Maternal and placental galectins: key players in the feto-maternal symbiotic tango.

Abstract

Galectins, a family of β-galactoside-binding proteins, are critical in regulating feto-maternal interactions during pregnancy. Their evolutionary trajectory is reflected in their expression patterns and diverse functions in embryo implantation, trophoblast invasion, and maternal immune and vascular adaptation, contributing to healthy placentation and uncomplicated pregnancy. Galectin-1 (gal-1), one of the most ancient galectins, plays a pivotal role in feto-maternal immune regulation, acting predominantly from the maternal side to promote immune tolerance, a function integrated early in placental mammalian evolution. In contrast, anthropoid primates introduced a unique set of fetal (placental) galectins (gal-13, gal-14, and gal-16) through birth-and-death evolution, with these genes localized on human chromosome 19. Notably, these primate species have evolved varying degrees of deep placentation, with humans exhibiting the deepest, which facilitates enhanced nutrient delivery to the fetus, particularly for brain development. Placental galectins have been implicated in the evolution of immune tolerance mechanisms that support deep placentation. During pregnancy, reduced expression of maternal galectins (e.g., gal-1) and placental galectins (e.g., gal-13) has been associated with severe obstetric complications, signaling disruptions in feto-maternal tolerance.
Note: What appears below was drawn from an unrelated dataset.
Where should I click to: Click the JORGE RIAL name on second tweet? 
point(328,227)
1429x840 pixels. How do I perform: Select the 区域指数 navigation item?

This review provides a comprehensive overview of gal-1, gal-13, gal-14, and gal-16, highlighting their shared and unique roles in maternal and placental immune regulation and placental development. Additionally, the review explores the potential of maternal versus placental galectins as biomarkers and therapeutic targets to improve diagnostic and treatment strategies for adverse pregnancy outcomes.